First: the above thought from Forever Girl, the draft of the novel I’m working on. Writing a novel can be such a dreamy experience, but like a dream, it’s all so easy to forget once you, the writer, are out of the created-world. I took a break from it after the first draft, mostly waiting for Forever Girl to call me back into her world again. She didn’t, not for so long. So long that I had thought I’d lost her… forever. Ha ha ha.
Her message the other day was so subtle I probably would not have understood it if I hadn’t broken my foot. Maybe it was her doing all along.
She was right on time, however. Somehow right now feels like just the exact point this doing ought to be. It’s enough distance to blur the background, but still close enough to see what ought to be seen clearly.

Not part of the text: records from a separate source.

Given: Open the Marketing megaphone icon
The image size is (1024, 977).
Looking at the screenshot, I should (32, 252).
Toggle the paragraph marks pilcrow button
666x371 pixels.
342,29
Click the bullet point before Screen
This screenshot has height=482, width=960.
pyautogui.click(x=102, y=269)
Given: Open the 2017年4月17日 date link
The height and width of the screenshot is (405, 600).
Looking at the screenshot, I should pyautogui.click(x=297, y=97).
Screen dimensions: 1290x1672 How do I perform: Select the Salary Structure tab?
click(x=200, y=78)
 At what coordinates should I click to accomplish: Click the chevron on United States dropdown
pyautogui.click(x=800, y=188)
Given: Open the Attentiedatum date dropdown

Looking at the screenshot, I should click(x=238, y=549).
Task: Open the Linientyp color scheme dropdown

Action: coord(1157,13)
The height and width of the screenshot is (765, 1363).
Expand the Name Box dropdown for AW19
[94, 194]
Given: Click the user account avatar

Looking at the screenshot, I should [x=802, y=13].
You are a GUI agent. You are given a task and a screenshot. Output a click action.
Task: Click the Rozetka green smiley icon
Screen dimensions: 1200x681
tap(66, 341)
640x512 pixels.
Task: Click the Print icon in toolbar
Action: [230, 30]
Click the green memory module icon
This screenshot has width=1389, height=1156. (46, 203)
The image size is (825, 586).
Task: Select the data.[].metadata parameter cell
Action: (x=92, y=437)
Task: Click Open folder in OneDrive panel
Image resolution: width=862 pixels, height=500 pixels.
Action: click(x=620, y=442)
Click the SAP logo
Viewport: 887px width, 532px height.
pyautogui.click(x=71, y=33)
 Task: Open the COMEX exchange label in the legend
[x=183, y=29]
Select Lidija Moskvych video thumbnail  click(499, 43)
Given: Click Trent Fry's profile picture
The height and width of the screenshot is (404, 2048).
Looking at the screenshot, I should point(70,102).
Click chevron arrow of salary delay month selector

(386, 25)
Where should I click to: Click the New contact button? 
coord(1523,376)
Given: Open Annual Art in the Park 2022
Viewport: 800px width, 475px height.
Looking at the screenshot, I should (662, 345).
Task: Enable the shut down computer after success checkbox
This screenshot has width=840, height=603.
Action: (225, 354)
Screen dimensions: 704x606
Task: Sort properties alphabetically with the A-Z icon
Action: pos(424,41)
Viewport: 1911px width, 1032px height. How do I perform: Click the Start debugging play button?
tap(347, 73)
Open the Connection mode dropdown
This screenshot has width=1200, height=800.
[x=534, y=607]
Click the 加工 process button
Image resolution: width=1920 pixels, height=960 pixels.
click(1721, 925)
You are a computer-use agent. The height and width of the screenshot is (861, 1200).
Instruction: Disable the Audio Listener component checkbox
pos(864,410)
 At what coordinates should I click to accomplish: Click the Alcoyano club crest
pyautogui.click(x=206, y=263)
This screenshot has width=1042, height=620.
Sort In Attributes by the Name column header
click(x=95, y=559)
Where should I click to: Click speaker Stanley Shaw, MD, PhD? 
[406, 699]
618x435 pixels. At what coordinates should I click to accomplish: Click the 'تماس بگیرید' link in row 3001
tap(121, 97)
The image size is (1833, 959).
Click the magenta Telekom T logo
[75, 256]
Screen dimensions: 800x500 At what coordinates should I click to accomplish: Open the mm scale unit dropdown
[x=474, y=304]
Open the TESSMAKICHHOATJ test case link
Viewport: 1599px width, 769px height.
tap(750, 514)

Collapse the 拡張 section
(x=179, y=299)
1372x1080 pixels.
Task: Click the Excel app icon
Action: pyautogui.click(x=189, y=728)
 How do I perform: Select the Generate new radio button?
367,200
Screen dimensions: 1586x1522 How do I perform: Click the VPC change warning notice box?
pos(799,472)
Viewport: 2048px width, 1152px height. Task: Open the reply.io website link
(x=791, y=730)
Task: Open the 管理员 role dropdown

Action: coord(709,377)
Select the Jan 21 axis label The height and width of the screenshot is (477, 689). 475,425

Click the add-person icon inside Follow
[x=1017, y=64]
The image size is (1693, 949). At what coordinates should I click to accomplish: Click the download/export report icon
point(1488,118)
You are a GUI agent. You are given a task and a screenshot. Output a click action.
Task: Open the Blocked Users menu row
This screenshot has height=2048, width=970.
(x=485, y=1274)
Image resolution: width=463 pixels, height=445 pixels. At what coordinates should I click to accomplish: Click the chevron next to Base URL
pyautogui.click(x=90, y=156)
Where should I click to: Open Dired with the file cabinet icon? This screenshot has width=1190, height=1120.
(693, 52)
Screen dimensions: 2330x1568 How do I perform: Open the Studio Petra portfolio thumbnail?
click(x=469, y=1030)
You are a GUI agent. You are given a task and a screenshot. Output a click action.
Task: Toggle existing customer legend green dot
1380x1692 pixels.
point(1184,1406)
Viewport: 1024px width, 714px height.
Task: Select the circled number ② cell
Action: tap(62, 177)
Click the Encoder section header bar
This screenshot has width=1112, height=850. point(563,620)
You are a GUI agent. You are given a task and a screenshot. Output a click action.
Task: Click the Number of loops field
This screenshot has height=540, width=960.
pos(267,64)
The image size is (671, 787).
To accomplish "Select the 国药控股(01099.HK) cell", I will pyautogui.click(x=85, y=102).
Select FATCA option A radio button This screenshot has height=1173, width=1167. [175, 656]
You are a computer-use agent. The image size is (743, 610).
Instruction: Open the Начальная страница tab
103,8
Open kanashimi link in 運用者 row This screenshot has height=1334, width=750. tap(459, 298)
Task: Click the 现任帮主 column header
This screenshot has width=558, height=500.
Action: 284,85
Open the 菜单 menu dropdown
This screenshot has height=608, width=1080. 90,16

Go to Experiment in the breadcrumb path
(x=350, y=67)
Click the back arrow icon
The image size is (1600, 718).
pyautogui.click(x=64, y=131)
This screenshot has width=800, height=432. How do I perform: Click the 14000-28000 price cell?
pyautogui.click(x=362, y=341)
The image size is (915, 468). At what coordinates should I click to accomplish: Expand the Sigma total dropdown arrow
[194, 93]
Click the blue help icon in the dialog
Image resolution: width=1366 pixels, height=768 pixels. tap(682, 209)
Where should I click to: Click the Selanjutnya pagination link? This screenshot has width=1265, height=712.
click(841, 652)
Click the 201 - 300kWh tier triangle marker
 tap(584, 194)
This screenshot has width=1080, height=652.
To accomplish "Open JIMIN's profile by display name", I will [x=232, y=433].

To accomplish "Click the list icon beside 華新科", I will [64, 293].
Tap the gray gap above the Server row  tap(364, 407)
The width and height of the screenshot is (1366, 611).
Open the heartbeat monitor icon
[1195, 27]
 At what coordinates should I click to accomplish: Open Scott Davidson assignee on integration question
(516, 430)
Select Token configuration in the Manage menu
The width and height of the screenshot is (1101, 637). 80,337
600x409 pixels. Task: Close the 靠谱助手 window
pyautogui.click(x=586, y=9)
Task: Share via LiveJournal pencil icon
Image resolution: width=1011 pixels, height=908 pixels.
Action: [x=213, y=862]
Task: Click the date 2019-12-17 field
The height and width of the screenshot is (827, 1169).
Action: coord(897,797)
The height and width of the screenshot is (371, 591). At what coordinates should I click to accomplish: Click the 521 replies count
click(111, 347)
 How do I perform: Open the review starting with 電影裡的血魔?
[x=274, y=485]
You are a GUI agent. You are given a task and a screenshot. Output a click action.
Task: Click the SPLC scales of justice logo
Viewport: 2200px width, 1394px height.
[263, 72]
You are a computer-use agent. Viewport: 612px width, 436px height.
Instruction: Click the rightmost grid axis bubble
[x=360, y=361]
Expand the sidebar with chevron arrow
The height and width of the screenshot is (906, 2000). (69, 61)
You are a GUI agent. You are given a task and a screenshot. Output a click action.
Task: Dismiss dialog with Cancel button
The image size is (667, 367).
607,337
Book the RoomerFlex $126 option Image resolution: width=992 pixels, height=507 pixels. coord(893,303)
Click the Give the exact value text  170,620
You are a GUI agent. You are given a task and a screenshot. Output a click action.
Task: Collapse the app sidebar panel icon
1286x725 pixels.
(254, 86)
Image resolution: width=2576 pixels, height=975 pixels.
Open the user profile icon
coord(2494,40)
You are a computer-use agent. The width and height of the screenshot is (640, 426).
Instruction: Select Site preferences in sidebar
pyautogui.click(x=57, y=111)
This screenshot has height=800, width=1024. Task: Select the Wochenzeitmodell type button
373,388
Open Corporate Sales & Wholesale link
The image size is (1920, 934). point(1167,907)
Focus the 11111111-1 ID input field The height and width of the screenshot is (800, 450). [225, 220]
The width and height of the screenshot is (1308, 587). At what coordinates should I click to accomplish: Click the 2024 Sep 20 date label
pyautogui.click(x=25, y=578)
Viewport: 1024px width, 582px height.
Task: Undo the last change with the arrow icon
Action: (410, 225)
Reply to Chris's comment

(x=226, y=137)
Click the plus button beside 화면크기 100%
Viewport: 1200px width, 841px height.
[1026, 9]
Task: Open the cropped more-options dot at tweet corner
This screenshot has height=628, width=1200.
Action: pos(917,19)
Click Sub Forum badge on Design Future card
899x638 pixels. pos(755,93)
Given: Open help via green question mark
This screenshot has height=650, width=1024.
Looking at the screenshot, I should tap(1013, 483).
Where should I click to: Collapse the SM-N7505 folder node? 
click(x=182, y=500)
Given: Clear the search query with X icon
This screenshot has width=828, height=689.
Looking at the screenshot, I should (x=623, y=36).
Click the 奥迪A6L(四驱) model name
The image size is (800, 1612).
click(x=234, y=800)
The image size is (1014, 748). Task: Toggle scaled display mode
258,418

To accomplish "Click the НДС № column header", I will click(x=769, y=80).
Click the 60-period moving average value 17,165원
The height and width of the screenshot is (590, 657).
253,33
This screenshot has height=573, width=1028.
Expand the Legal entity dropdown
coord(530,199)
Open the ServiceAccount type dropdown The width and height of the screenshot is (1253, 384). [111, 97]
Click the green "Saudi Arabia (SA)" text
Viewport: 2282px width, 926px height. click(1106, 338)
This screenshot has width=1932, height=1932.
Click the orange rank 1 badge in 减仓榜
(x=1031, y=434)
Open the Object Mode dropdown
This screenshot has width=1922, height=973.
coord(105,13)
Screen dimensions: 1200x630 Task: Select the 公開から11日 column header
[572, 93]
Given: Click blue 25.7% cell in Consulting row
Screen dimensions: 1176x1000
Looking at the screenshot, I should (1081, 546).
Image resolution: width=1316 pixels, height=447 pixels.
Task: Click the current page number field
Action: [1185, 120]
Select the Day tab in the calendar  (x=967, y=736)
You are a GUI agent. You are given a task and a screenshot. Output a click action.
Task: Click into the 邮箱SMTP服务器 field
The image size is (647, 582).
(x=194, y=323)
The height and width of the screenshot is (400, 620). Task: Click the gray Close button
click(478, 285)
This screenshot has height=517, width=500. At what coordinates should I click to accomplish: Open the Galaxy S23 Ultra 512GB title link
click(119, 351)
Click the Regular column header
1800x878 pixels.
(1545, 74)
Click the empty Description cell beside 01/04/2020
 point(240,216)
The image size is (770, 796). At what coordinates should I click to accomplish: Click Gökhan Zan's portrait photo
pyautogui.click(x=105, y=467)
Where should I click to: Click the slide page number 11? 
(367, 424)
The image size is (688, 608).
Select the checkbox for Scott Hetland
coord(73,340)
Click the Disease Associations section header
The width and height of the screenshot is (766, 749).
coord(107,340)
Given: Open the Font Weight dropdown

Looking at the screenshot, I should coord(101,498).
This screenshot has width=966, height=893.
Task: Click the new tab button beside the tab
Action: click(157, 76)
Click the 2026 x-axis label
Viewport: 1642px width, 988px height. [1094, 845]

My mind at the moment is both in her world and nowhere. I’ve no thoughts of my mine but those that pass through me from wherever everything else comes from.
When I finished the first draft, a lot of her thoughts on life and death I couldn’t completely understand. And, of course, by some magic, I now do a little better. Maybe she had a point. How would you feel if you were to never die? I’m not sure what my thoughts would be but hers is… interesting, to say the least. An odd comparison from one eternity to another.